### TEXT EXCERPT
══════════════════════════════
📉 Financial Markets: A Historic Shock
Last week entered history as one of the most turbulent in recent years. Financial markets are in turmoil due to escalating geopolitics, trade wars, and uncertainty in global central bank policies.
🔺 Markets in Panic:
China plunged by -10%—the largest drop since 2008.
Nasdaq -5.4%, S&P 500 -3.84%—the worst three-day fall since "Black Monday."
Japan's Nikkei 225 fell by 8% within the first 30 minutes of trading.
Taiwan banned short selling—a desperate attempt to stabilize the market.
🔮 Cryptocurrencies: Stability or?
While stocks and metals fell, Bitcoin and cryptocurrencies showed resilience:
BTC rebounded on Friday despite ETF outflows.
Inflows into BTC ETFs before tariffs reached +$220M, with outflows at -$100M and -$65M respectively.
This signals the emergence of long-term holders viewing crypto as a hedge against fiat instability.
🧭 What’s Next:
If China and the U.S. fail to reach a tariff agreement, markets may continue falling as investors reassess global recession risks:
Another wave of sell-offs is possible; S&P 500 and Nasdaq could lose an additional 3–5%.
Investors will keep hedging, but traditional strategies are losing effectiveness as volatility rises (VIX at 45).
══════════════════════════════
[Collected data entries]
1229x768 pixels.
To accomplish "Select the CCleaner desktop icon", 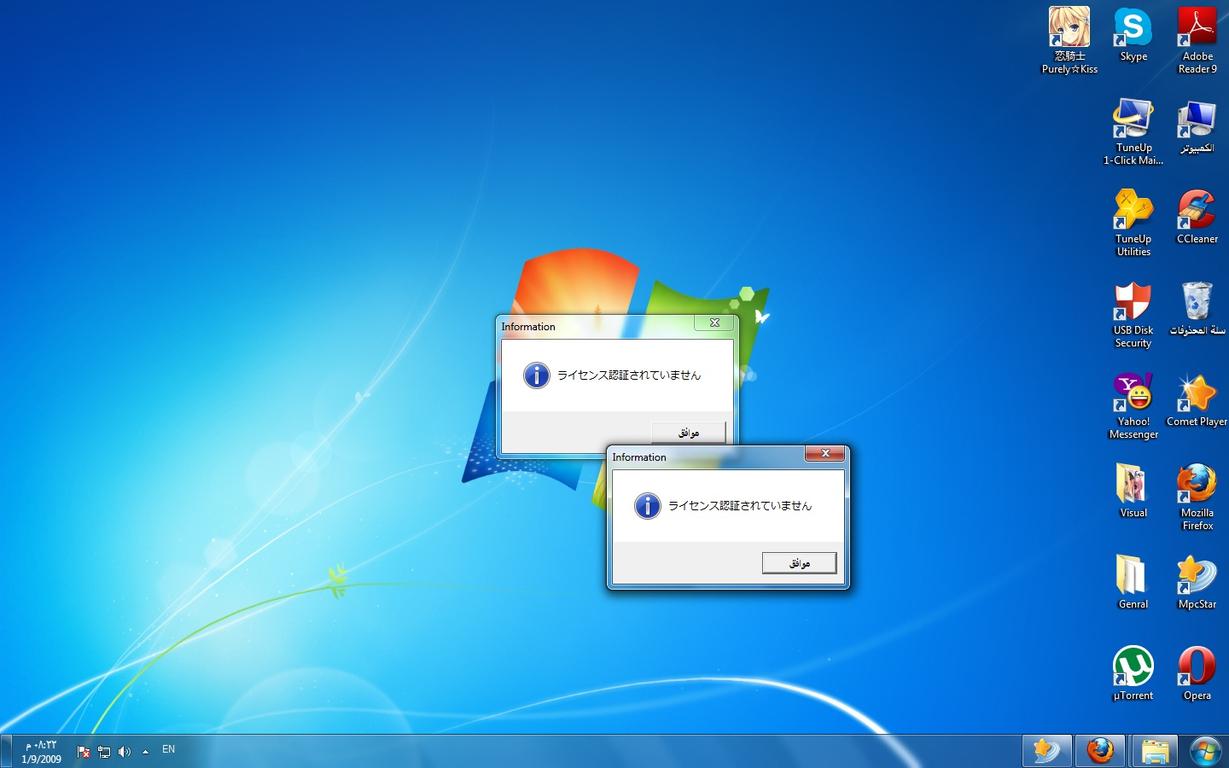I will point(1196,211).
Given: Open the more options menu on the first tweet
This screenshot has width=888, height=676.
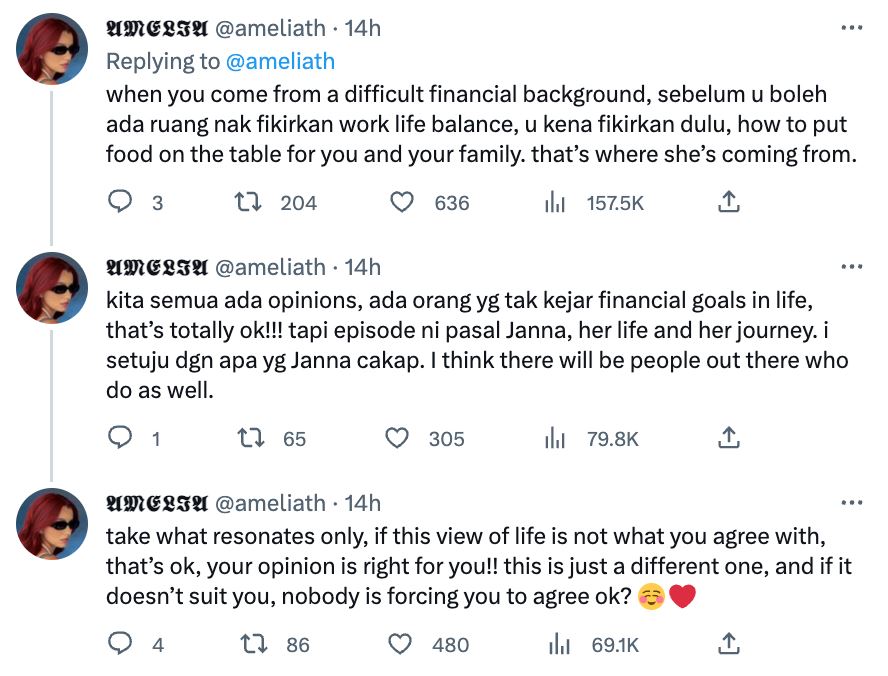Looking at the screenshot, I should (x=852, y=28).
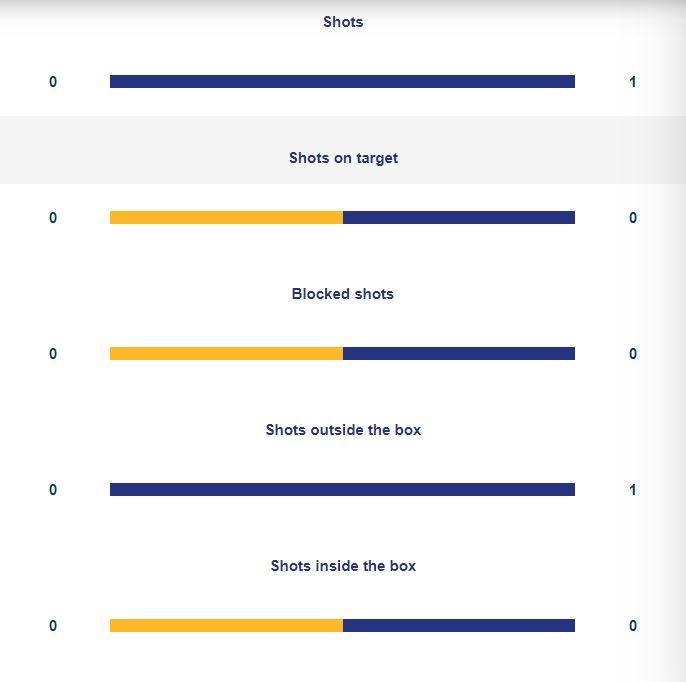Click the left-side Shots value 0
The height and width of the screenshot is (682, 686).
point(53,82)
══════════════════════════════
### REQUIRED TASKS
1) In the financial markets report, what step did Taiwan take to stabilize its market?
2) Extend the financial markets report with a few more lines, starting after its final sentence about the VIX.

### TASK RESULTS
1) Taiwan banned short selling.

2)
💥 Crypto Forecast:
BTC/USD: Current range $65,000–$71,000. Likely breakout upward if:
Positive tariff news emerges (delays or negotiations).
Signs of Fed policy easing appear.
Continued ETF inflows persist.
🧩 Conclusion: A Market at a Crossroads
The situation resembles March 2020 but with different drivers—not a pandemic but geoeconomics and trade wars reshaping models from hedging to correlations.
Cryptocurrencies are increasingly seen as uncorrelated assets, especially BTC, which is viewed as an alternative to gold with higher returns and accessibility. In a stagflationary environment where the Fed cannot print money as before, demand for decentralized assets is expected to grow.
🧠 Strategy: Hold BTC, capitalize on altcoin rebounds, avoid highly Nasdaq-correlated tokens, and keep stablecoins ready for dips.